- _Records for this exercise_
::::

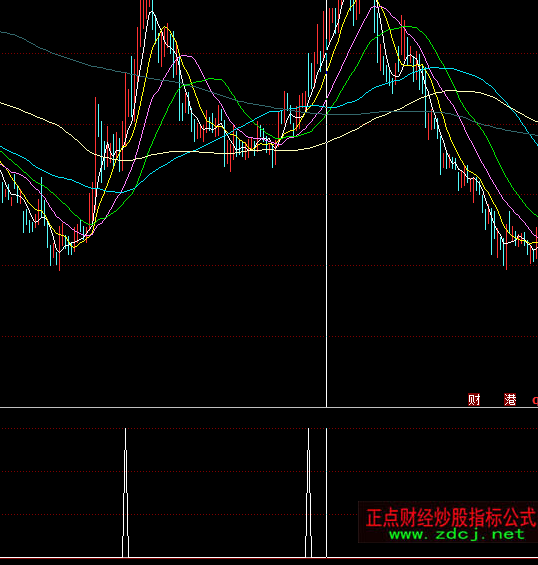Click the red 财 finance marker icon
The height and width of the screenshot is (565, 538).
tap(474, 399)
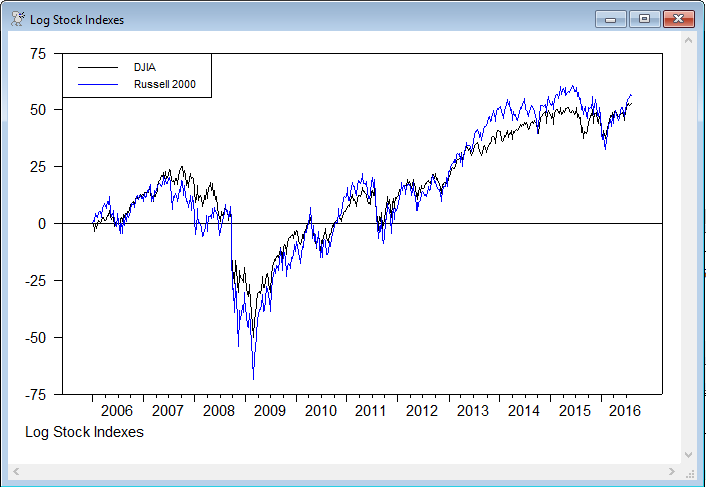Close the Log Stock Indexes window
Screen dimensions: 706x487
coord(679,18)
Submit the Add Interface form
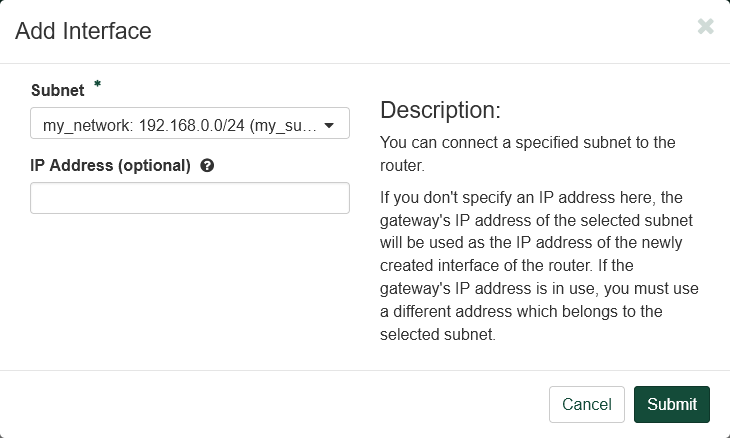The height and width of the screenshot is (438, 730). click(671, 404)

::::

Return verbatim every line from the one holding "Submit the Add Interface form" to the end of the records above. Do not copy the pictures.

Submit the Add Interface form
The height and width of the screenshot is (438, 730). click(671, 404)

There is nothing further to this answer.